_Exercise directions_:
Whenever a line of the material contains the string "Cookies", it should be copied.
··· Given data ···
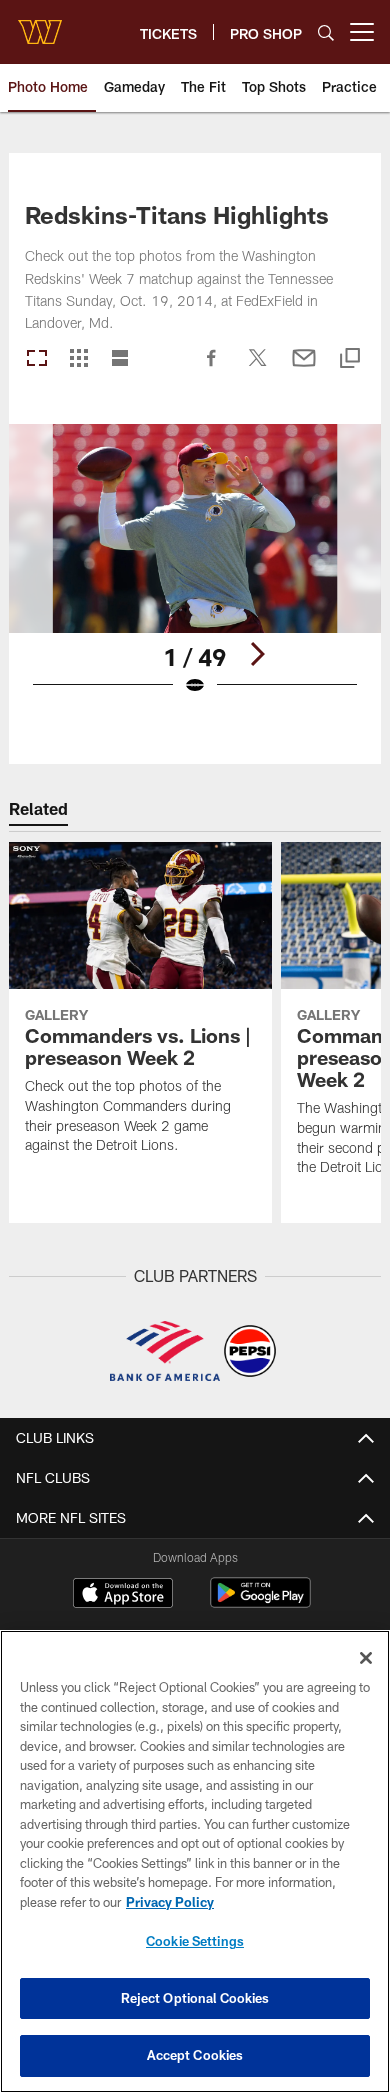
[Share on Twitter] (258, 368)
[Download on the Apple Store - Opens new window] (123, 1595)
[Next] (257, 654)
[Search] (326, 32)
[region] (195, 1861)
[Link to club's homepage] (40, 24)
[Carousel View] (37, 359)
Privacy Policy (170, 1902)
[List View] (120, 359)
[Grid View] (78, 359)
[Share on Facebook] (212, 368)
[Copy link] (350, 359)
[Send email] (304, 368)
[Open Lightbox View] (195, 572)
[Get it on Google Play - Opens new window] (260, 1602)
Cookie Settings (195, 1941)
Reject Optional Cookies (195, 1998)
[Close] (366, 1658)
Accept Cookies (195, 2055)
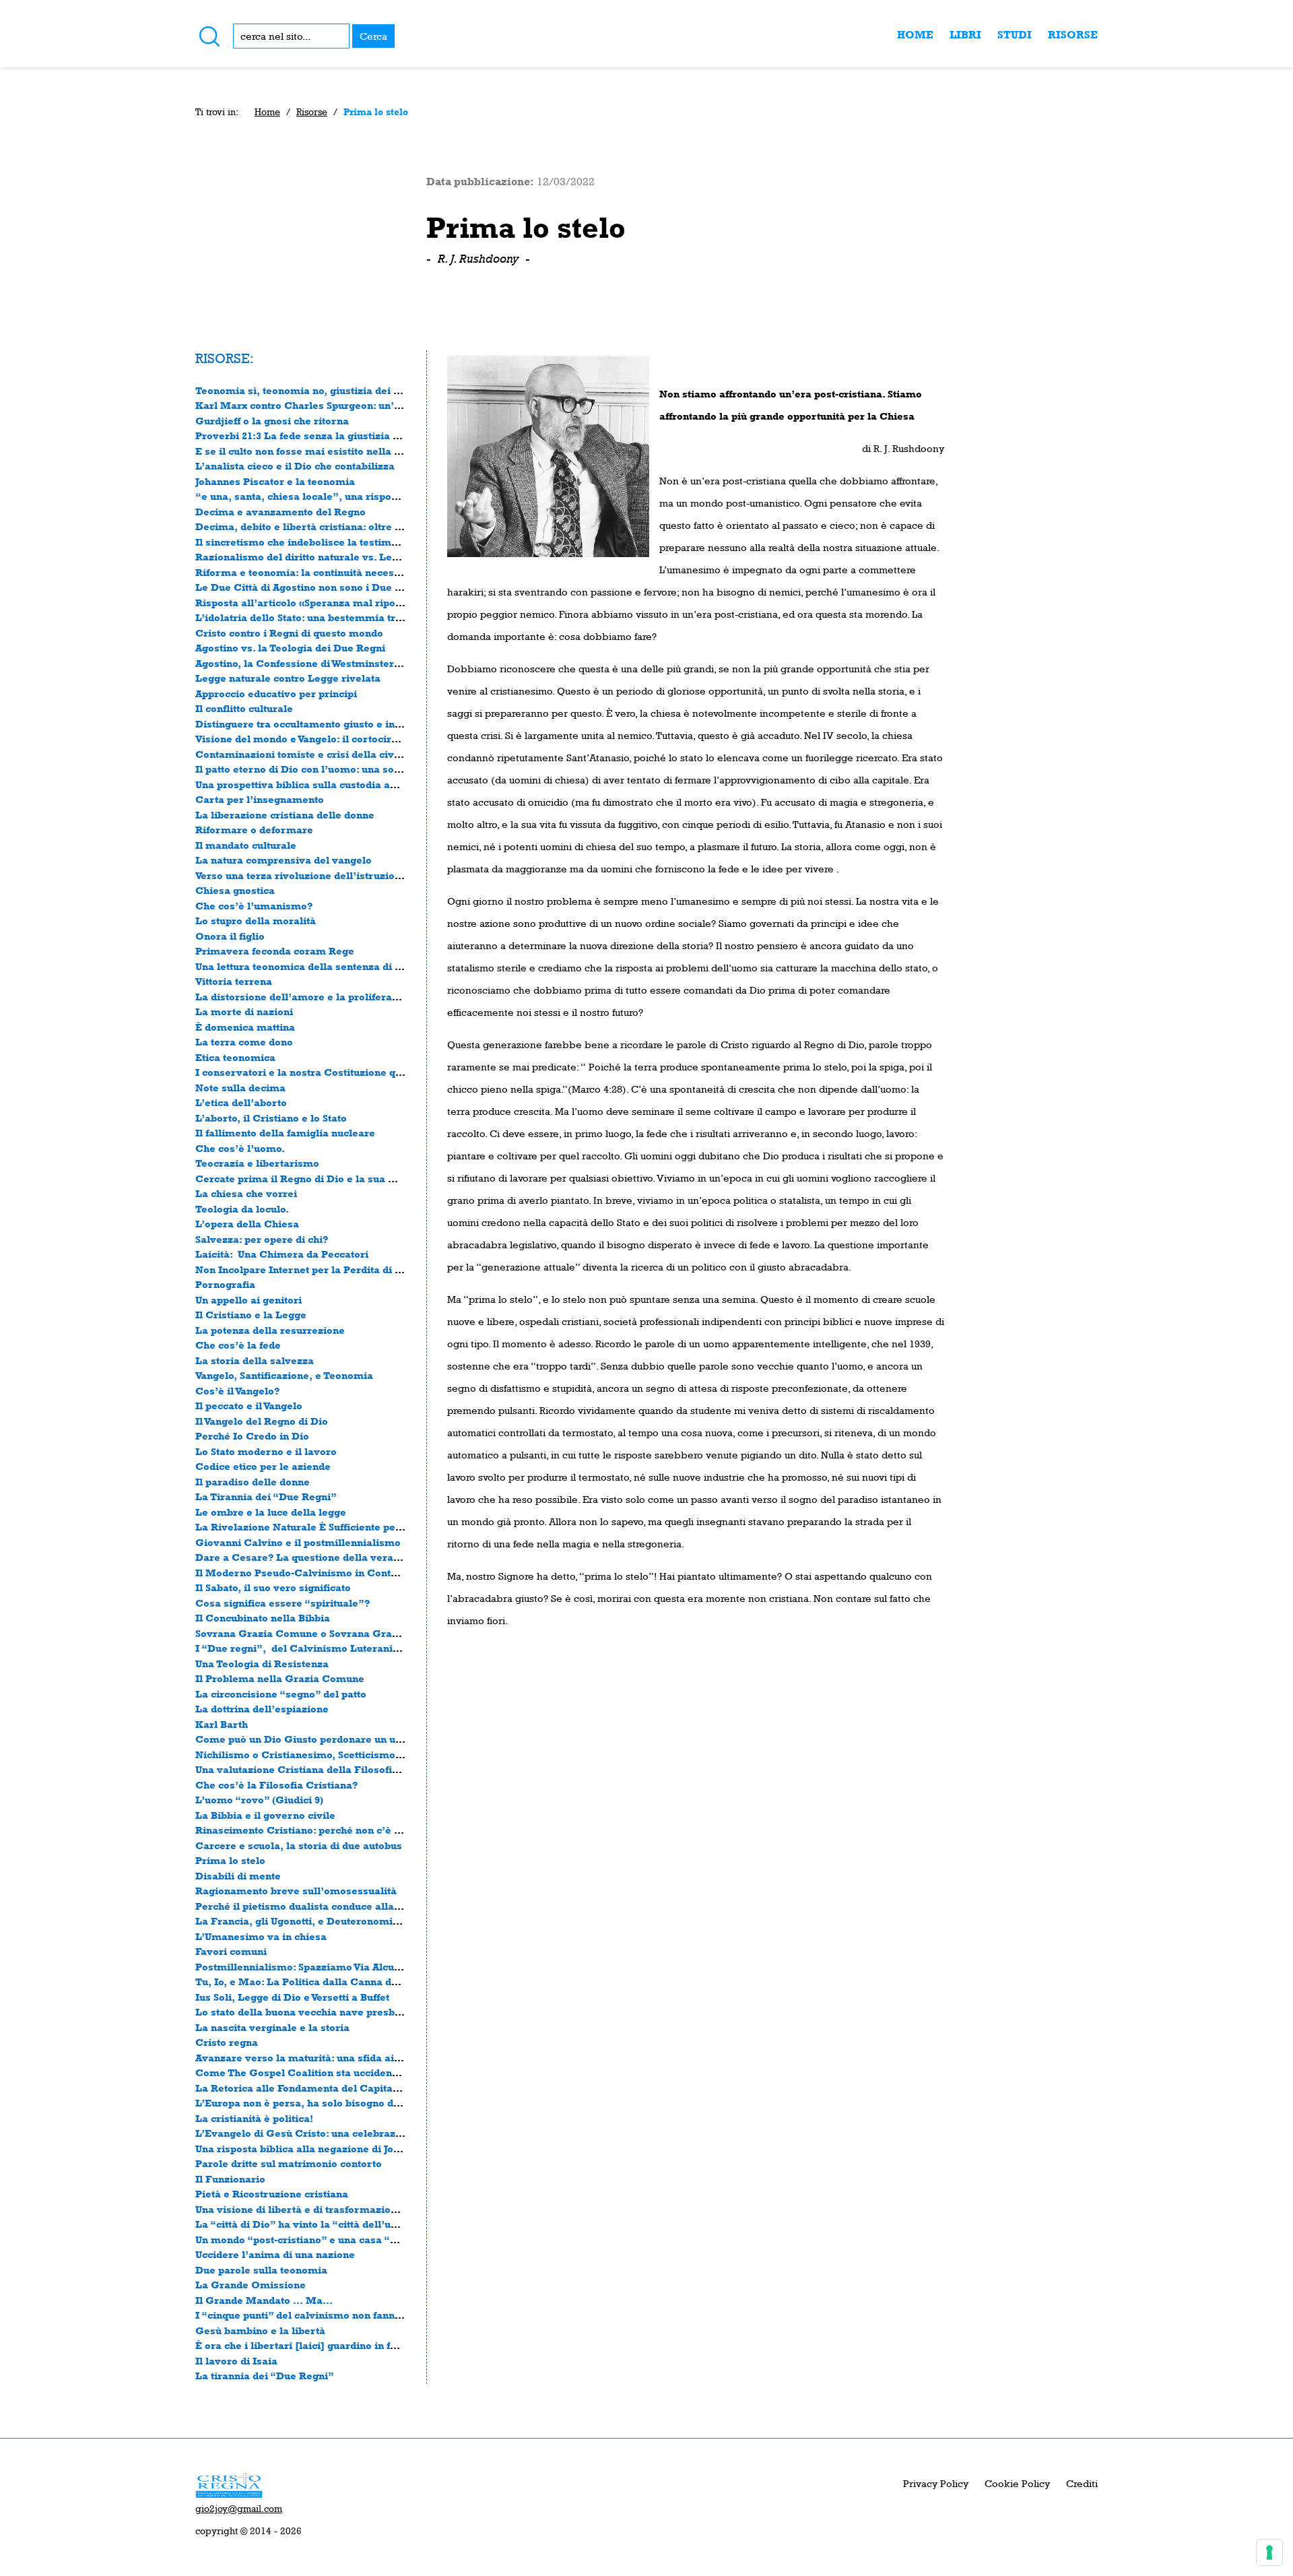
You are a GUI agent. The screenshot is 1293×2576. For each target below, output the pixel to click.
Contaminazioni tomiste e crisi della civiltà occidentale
···
_Answer section_:
Reject Optional Cookies (195, 1998)
Accept Cookies (195, 2055)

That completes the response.